Les professions libérales sont indemnisées si elles interrompent leur activité à cause du
Covid-19. Certaines caisses de retraite et de prévoyance libérales ont également décidé de
reporter, voire de suspendre, le prélèvement des cotisations.
À l’image des autres actifs, les professionnels libéraux bénéficient d’une indemnisation
exceptionnelle s’ils ont été déclarés positifs au Covid-19, s’ils ont été exposés au virus ou
s’ils sont contraints de garder leurs enfants à cause du confinement. Par ailleurs, des mesures
spécifiques ont été mises en place pour certains d’entre eux.
Des IJ exceptionnels
Si elles ont contracté le coronavirus, les professions libérales perçoivent des indemnités
journalières (IJ) à partir du 4ème jour d’arrêt maladie. Normalement, les médecins,
chirurgiens-dentistes, sages-femmes, auxiliaires médicaux (masseurs-kinésithérapeutes,
infirmiers, pédicures-podologues, orthophonistes, orthoptistes), experts-comptables et avocats
touchent des IJ pour maladie seulement au 91ème jour d’arrêt. Les pharmaciens, vétérinaires,
notaires, officiers ministériels (huissiers, commissaires-priseurs, administrateurs judiciaires,
greffiers), agents généraux d’assurance, architectes et géomètres-experts ne sont, en temps
normal, pas indemnisés.
Les libéraux sont également indemnisés s’ils ont été exposés au Covid-19 parce qu’ils ont été
en contact avec une personne contaminée ou parce qu’ils ont été dans un foyer épidémique.

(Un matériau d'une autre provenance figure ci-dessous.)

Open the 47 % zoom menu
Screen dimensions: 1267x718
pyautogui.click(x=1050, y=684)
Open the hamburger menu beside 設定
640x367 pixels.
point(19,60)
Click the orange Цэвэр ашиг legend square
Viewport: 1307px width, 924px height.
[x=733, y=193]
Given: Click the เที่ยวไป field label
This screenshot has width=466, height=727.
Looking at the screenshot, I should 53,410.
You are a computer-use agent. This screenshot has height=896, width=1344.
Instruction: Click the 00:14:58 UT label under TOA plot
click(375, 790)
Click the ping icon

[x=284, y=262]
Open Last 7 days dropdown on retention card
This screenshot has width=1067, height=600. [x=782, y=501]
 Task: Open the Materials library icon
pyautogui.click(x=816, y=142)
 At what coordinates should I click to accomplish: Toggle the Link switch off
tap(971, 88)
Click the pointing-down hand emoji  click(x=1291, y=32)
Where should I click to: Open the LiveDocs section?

Idem pour ceux qui sont obligés de garder leurs enfants à domicile parce que leur
établissement scolaire est fermé à cause de l’épidémie. L’Assurance maladie a décidé de
majorer les IJ versées aux professions libérales de santé particulièrement confrontées au
coronavirus. L’indemnisation s’élève à 112 euros par jour pour les professions médicales
(médecins, chirurgiens-dentistes, sages-femmes) et 72 euros par jour pour les professions
paramédicales (pharmaciens, auxiliaires médicaux…), contre 55 euros par jour en moyenne
pour les autres libéraux.
Des cotisations reportées ou suspendues
La Caisse autonome de retraite des médecins de France (CARMF) a annoncé le 17 mars 2020
la suspension du prélèvement mensuel des cotisations vieillesse et d’invalidité-décès de début
avril. La Caisse autonome de retraite des chirurgiens-dentistes et des sages-femmes
(CARCDSF) a décidé de faire la même chose. De son côté, la Caisse d'assurance vieillesse
des pharmaciens (CAVP) suspend les prélèvements des cotisations retraite et prévoyance des
mois de mars et avril pour les biologistes de laboratoires, tandis les pharmaciens d’officine en
difficulté peuvent demander d’étaler le paiement des cotisations. Le prélèvement des
cotisations de la Carpimko, la caisse de retraite et de prévoyance des auxiliaires médicaux, est
suspendu jusqu’au 30 avril.
La Caisse d’assurance vieillesse des experts-comptables et commissaires aux comptes
(Cavec) décale le paiement de l'acompte de cotisations 2020, correspondant à 50% de la
cotisation 2019, au 30 mai, au lieu du 30 avril. Les prélèvements de cotisations à la Caisse
d’assurance vieillesse des officiers ministériels (Cavom) sont décalés de deux mois. La
CNBF, la caisse de retraite des avocats, ne prélèvera pas l’échéance de mars qui sera répartie
tous les mois jusqu’en décembre. La Caisse interprofessionnelle de prévoyance et d'assurance
vieillesse (Cipav), la caisse de retraite des architectes et géomètres-experts, ne débitera pas la
prochaine échéance auprès des adhérents qui règlent leurs cotisations par prélèvements
mensuels. « La reprise des encaissements sera décidée le moment venu en fonction de
l’évolution de la situation, de la sortie de crise et de la reprise de l’activité économique », a
précisé la Cipav dans un communiqué publié le 17 mars 2020.